Beliefnet
Idol Chatter

ragingbullpicfocic.jpgThe American Film Institute’s “Top Ten Sports Movies” of all time features many that you’d expect but excludes two obvious choices that stand out by their absence and undermine the credibility of the list.
“Raging Bull” was the top choice, with “Rocky” second, “The Pride of the Yankees” third and “Hoosiers” fourth. These were all great sports movies which were as realistic as they were inspiring. “The Hustler” and “National Velvet” are classics which also belong on the list.
I do applaud the AFI for including “Caddyshack.” It may be more of a “recreation” movie than a sports movie, but it’s such a classic that it belonged on the list somewhere and this was probably the best spot. (“Field of Dreams” was also a great sports movie but it shows up in the Fantasy category.)
“Breaking Away” was also a decent movie which I would squabble with if the other selections weren’t so much more, well, squabbleable!

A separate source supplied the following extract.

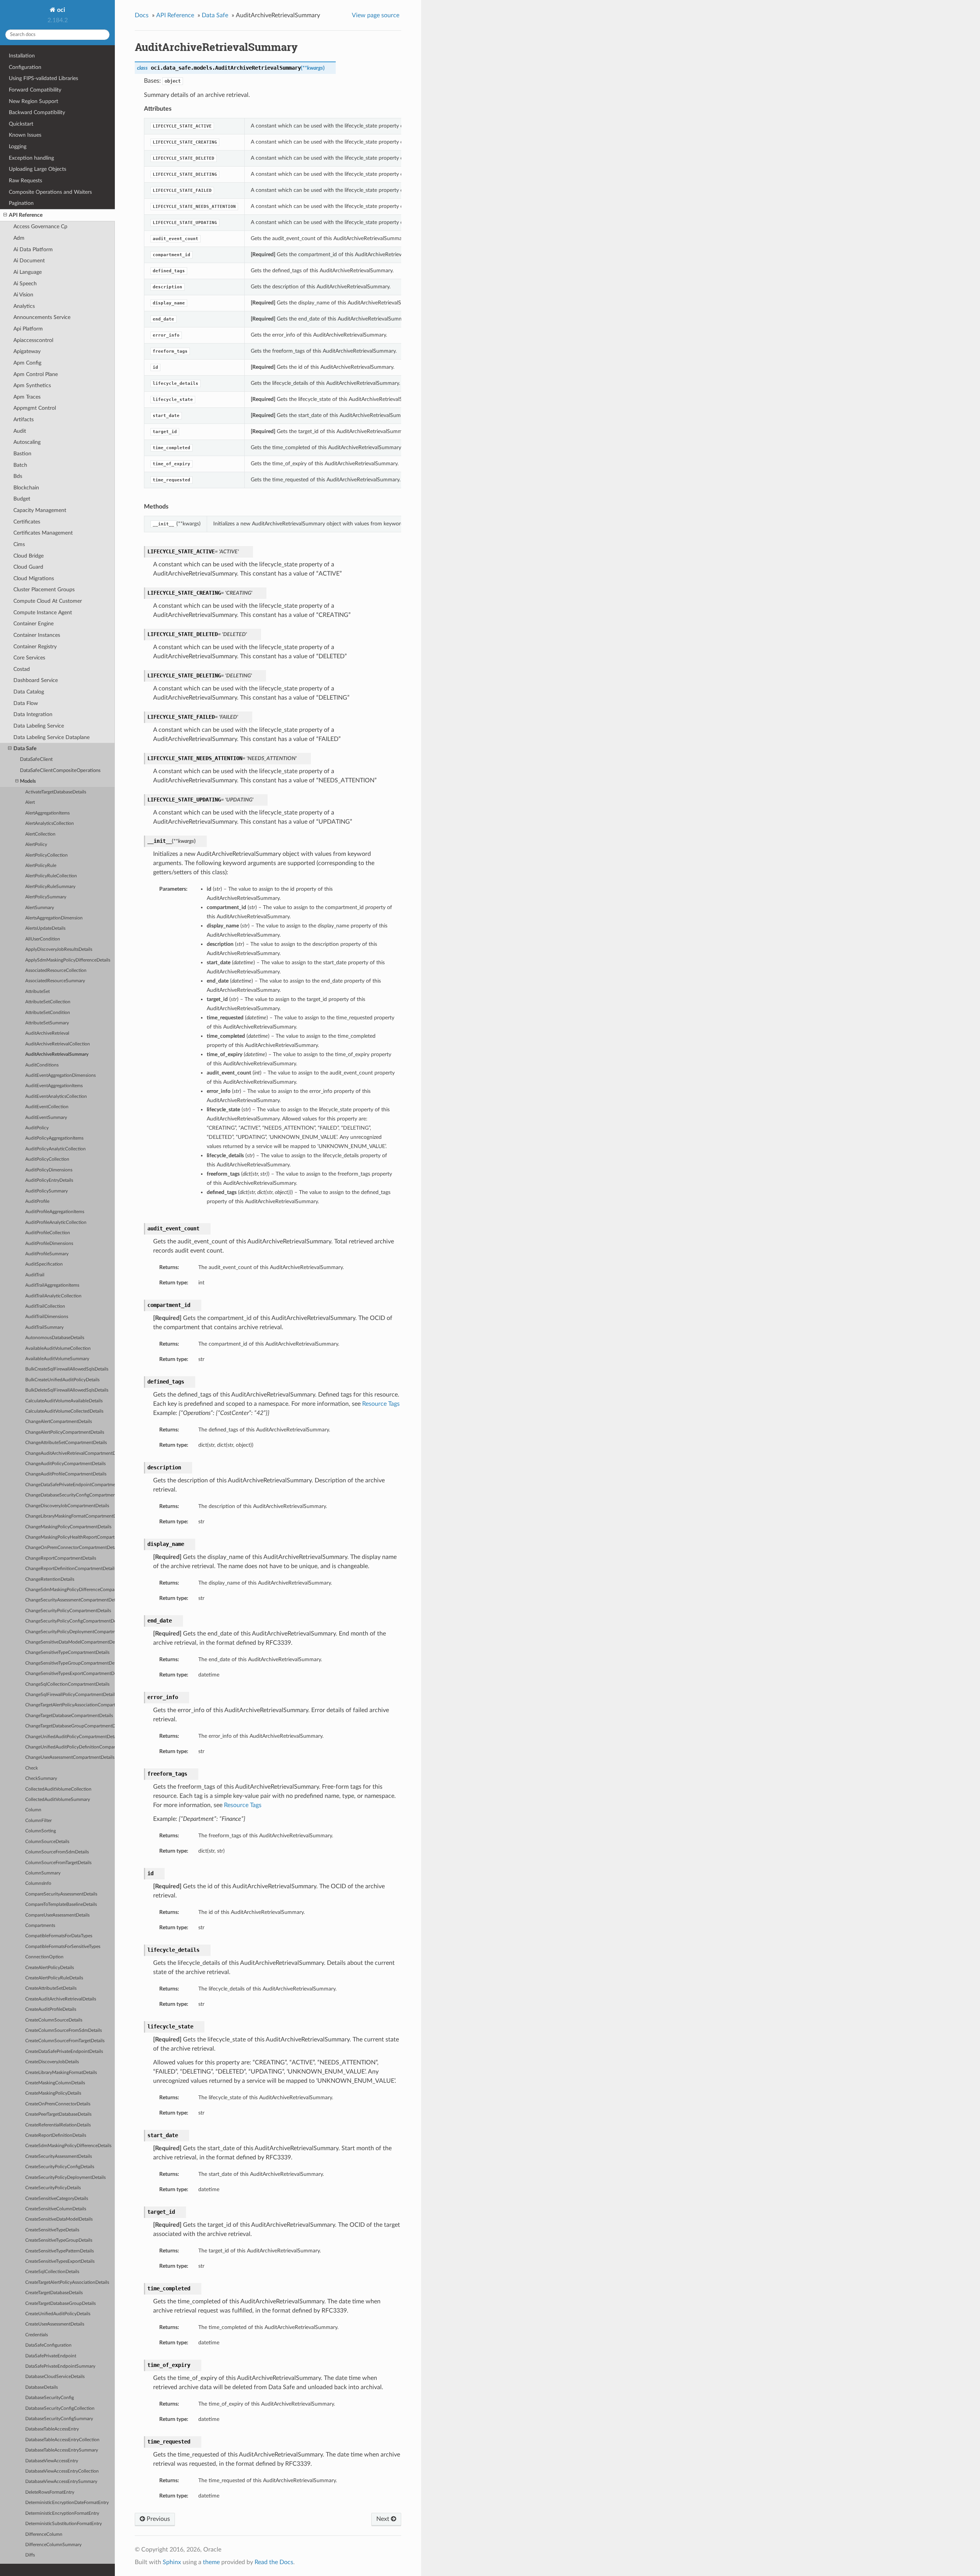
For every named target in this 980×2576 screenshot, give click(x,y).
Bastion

First, there are two romantic comedies on the list that had sports as their background: “Jerry McGuire” and “Bull Durham.” These movies weren’t great sports movies as much as they were nice date movies. Of course, the combination makes for a great date–if the chicks can love the love story and the guys can love the sports–but they still weren’t great sports movies in my book.


Missing from the list were two of the most inspiring sports movies of all time.
The first great omission is “Chariots of Fire,” from 1981, which won the Best Picture Oscar. Rarely has a movie synthesized sports and inspiration so thoroughly and credibly. The true story of Eric Liddell–and its depiction of the power of faith as more central than the thrill of victory–should be required in the growing number of public schools that show movies in literature (and other) classes.
The other great omission is “The Natural.” Though it strayed a bit from Bernard Malamud’s novel, the all-star cast of Robert Redford, Glenn Close, Kim Basinger, Barbara Hershey, Joe Don Baker, Darrin McGavin, Richard Farnsworth and Wilfred Brimley turned in a marvelous ensemble cast performance, bringing to light the inspiring center of each of us that believes there’s something greater we were meant to achieve even though the world may tell us it’s far past too late to try. Too many critics panned it at a time when Redford was too popular to go un-criticized and not old enough yet to be a legend, but the over-the-top Hollywood baseball story was as beautiful as it was appropriate for its genre.
I’d trade “The Natural” and “Chariots of Fire” for “Jerry McGuire” and “Bull Durham” any day, but, of course, that’s what’s so beautiful about movies–we each get to choose.